Our Torah and our siddur try (one might say desperately) to instill in us a love and appreciation for the natural world. Unfortunately, though, the modern world we live in somewhat blocks those feelings.
Think, for example, of a time when you were listening to a flock of birds in the morning. If the flock were large enough, the sound would have been almost deafening. But consider this: just in the past fifty years, the bird population in the U.S. has declined by 3 billion, roughly a quarter of the overall bird population. Our ancestors were far more accustomed than we are to a rich environment of bird movements, sounds, and colors.
Perhaps an even more extreme example is the night sky. In a city, you can only see about five of the brightest stars. Meh.

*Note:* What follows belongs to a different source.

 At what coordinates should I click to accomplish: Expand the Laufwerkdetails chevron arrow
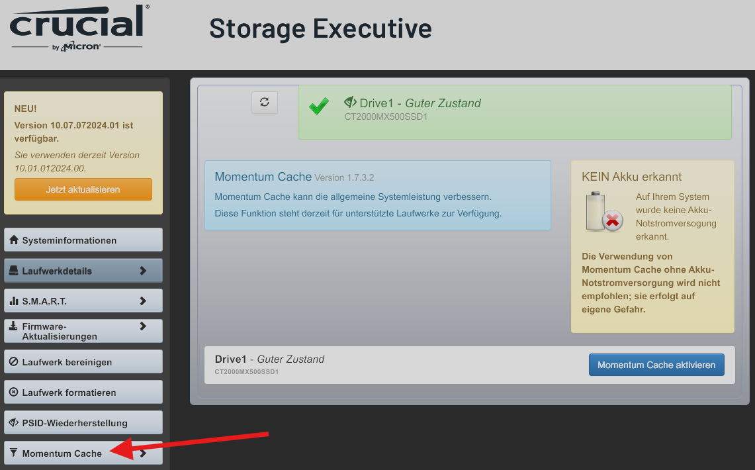(143, 271)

Big deal.
If you were out in the desert though, with no light pollution, you would see what our ancestors saw: a swirling extravaganza with five thousand glowing stars and somewhere between 20 and 50 meteors on an average night—not to mention meteor showers, lunar eclipses, comets with their glowing tails visible for months, purple moons, etc., etc.
It was this experience our ancestors were thinking of when in the first blessing before the Shm’a (Maariv aravim) they praised G-d “Who places the stars in the dome of heaven.” Angela Abraham offers a modern take on the same feeling. She writes: “The night sky is how I came to wish to fly. It is the most beautiful art, alive with raw energy, a song for the eyes. At times I felt as if I could feel it vibrating somehow, whispering in a way the ears cannot hear. I guess it felt friendly when the world of people felt so devoid of love. I wanted to see it right, in three dimensions, see the sculpture of divine hands.”
So, putting these ideas in the context of the maariv service, one could perhaps say that the first thing we should realize after we are called to prayer is that we are living in a world that is a “sculpture of divine hands,” and bless the One Who made it so.